··· GIVEN RECORDS ···

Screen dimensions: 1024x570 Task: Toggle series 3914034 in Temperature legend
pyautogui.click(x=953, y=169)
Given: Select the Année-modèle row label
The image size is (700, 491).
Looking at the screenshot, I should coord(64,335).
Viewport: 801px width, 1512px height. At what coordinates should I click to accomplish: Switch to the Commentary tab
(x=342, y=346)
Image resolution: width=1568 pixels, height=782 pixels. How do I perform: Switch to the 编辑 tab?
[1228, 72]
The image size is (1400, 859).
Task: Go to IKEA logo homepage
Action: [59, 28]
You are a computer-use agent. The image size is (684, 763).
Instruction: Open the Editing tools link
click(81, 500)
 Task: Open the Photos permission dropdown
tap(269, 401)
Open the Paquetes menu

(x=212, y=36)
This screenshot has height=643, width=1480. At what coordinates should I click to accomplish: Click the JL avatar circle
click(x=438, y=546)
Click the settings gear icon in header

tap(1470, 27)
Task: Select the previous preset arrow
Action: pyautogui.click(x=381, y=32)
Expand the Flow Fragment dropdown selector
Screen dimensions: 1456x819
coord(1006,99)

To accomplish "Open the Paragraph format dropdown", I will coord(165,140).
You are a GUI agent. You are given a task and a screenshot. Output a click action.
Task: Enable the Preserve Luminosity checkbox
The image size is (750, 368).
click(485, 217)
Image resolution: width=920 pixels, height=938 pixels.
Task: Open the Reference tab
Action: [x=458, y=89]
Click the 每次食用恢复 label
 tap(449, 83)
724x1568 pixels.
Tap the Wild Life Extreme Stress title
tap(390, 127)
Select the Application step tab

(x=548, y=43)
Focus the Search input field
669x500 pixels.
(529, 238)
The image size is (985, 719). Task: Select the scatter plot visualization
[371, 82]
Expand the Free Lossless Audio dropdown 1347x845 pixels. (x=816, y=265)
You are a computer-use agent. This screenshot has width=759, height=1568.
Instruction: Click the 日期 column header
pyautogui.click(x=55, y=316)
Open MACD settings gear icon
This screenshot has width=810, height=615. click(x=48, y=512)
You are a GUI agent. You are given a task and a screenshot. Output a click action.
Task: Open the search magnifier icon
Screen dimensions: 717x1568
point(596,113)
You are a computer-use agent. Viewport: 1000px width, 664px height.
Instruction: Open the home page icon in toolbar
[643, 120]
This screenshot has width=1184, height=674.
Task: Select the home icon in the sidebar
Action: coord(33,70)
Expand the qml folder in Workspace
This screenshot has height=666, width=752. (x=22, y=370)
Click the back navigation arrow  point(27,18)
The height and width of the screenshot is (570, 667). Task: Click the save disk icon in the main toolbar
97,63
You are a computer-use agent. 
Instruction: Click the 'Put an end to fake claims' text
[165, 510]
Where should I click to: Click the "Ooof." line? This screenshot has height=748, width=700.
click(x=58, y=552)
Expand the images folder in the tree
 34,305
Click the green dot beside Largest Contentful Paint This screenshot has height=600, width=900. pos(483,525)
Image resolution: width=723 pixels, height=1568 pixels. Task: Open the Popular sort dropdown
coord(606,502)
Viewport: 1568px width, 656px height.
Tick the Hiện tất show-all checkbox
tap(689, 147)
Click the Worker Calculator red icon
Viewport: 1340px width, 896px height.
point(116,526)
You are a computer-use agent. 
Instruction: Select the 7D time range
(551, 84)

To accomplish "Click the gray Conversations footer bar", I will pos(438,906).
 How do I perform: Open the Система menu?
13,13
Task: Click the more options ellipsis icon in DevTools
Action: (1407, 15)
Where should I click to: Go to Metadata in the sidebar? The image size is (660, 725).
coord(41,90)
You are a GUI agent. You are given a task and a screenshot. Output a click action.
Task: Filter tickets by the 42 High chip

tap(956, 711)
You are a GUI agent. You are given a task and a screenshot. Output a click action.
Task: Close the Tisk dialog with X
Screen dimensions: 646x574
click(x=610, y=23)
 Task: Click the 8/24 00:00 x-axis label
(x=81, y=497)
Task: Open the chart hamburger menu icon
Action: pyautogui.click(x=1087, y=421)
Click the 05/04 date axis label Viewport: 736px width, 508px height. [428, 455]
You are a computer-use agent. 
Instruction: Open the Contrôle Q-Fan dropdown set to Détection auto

···

- **WORK TO BE COMPLETED**:
Output each entry exactly as written, leaving none out.

- **TASK OUTPUT**:
Screen dimensions: 1024x570 Task: Toggle series 3914034 in Temperature legend
pyautogui.click(x=953, y=169)
Given: Select the Année-modèle row label
The image size is (700, 491).
Looking at the screenshot, I should coord(64,335).
Viewport: 801px width, 1512px height. At what coordinates should I click to accomplish: Switch to the Commentary tab
(x=342, y=346)
Image resolution: width=1568 pixels, height=782 pixels. How do I perform: Switch to the 编辑 tab?
[1228, 72]
The image size is (1400, 859).
Task: Go to IKEA logo homepage
Action: [59, 28]
You are a computer-use agent. The image size is (684, 763).
Instruction: Open the Editing tools link
click(81, 500)
 Task: Open the Photos permission dropdown
tap(269, 401)
Open the Paquetes menu

(x=212, y=36)
This screenshot has height=643, width=1480. At what coordinates should I click to accomplish: Click the JL avatar circle
click(x=438, y=546)
Click the settings gear icon in header

tap(1470, 27)
Task: Select the previous preset arrow
Action: pyautogui.click(x=381, y=32)
Expand the Flow Fragment dropdown selector
Screen dimensions: 1456x819
coord(1006,99)

To accomplish "Open the Paragraph format dropdown", I will coord(165,140).
You are a GUI agent. You are given a task and a screenshot. Output a click action.
Task: Enable the Preserve Luminosity checkbox
The image size is (750, 368).
click(485, 217)
Image resolution: width=920 pixels, height=938 pixels.
Task: Open the Reference tab
Action: [x=458, y=89]
Click the 每次食用恢复 label
 tap(449, 83)
724x1568 pixels.
Tap the Wild Life Extreme Stress title
tap(390, 127)
Select the Application step tab

(x=548, y=43)
Focus the Search input field
669x500 pixels.
(529, 238)
The image size is (985, 719). Task: Select the scatter plot visualization
[371, 82]
Expand the Free Lossless Audio dropdown 1347x845 pixels. (x=816, y=265)
You are a computer-use agent. This screenshot has width=759, height=1568.
Instruction: Click the 日期 column header
pyautogui.click(x=55, y=316)
Open MACD settings gear icon
This screenshot has width=810, height=615. click(x=48, y=512)
You are a GUI agent. You are given a task and a screenshot. Output a click action.
Task: Open the search magnifier icon
Screen dimensions: 717x1568
point(596,113)
You are a computer-use agent. Viewport: 1000px width, 664px height.
Instruction: Open the home page icon in toolbar
[643, 120]
This screenshot has width=1184, height=674.
Task: Select the home icon in the sidebar
Action: coord(33,70)
Expand the qml folder in Workspace
This screenshot has height=666, width=752. (x=22, y=370)
Click the back navigation arrow  point(27,18)
The height and width of the screenshot is (570, 667). Task: Click the save disk icon in the main toolbar
97,63
You are a computer-use agent. 
Instruction: Click the 'Put an end to fake claims' text
[165, 510]
Where should I click to: Click the "Ooof." line? This screenshot has height=748, width=700.
click(x=58, y=552)
Expand the images folder in the tree
 34,305
Click the green dot beside Largest Contentful Paint This screenshot has height=600, width=900. pos(483,525)
Image resolution: width=723 pixels, height=1568 pixels. Task: Open the Popular sort dropdown
coord(606,502)
Viewport: 1568px width, 656px height.
Tick the Hiện tất show-all checkbox
tap(689, 147)
Click the Worker Calculator red icon
Viewport: 1340px width, 896px height.
point(116,526)
You are a computer-use agent. 
Instruction: Select the 7D time range
(551, 84)

To accomplish "Click the gray Conversations footer bar", I will pos(438,906).
 How do I perform: Open the Система menu?
13,13
Task: Click the more options ellipsis icon in DevTools
Action: (1407, 15)
Where should I click to: Go to Metadata in the sidebar? The image size is (660, 725).
coord(41,90)
You are a GUI agent. You are given a task and a screenshot. Output a click action.
Task: Filter tickets by the 42 High chip

tap(956, 711)
You are a GUI agent. You are given a task and a screenshot. Output a click action.
Task: Close the Tisk dialog with X
Screen dimensions: 646x574
click(x=610, y=23)
 Task: Click the 8/24 00:00 x-axis label
(x=81, y=497)
Task: Open the chart hamburger menu icon
Action: pyautogui.click(x=1087, y=421)
Click the 05/04 date axis label Viewport: 736px width, 508px height. [428, 455]
You are a computer-use agent. 
Instruction: Open the Contrôle Q-Fan dropdown set to Détection auto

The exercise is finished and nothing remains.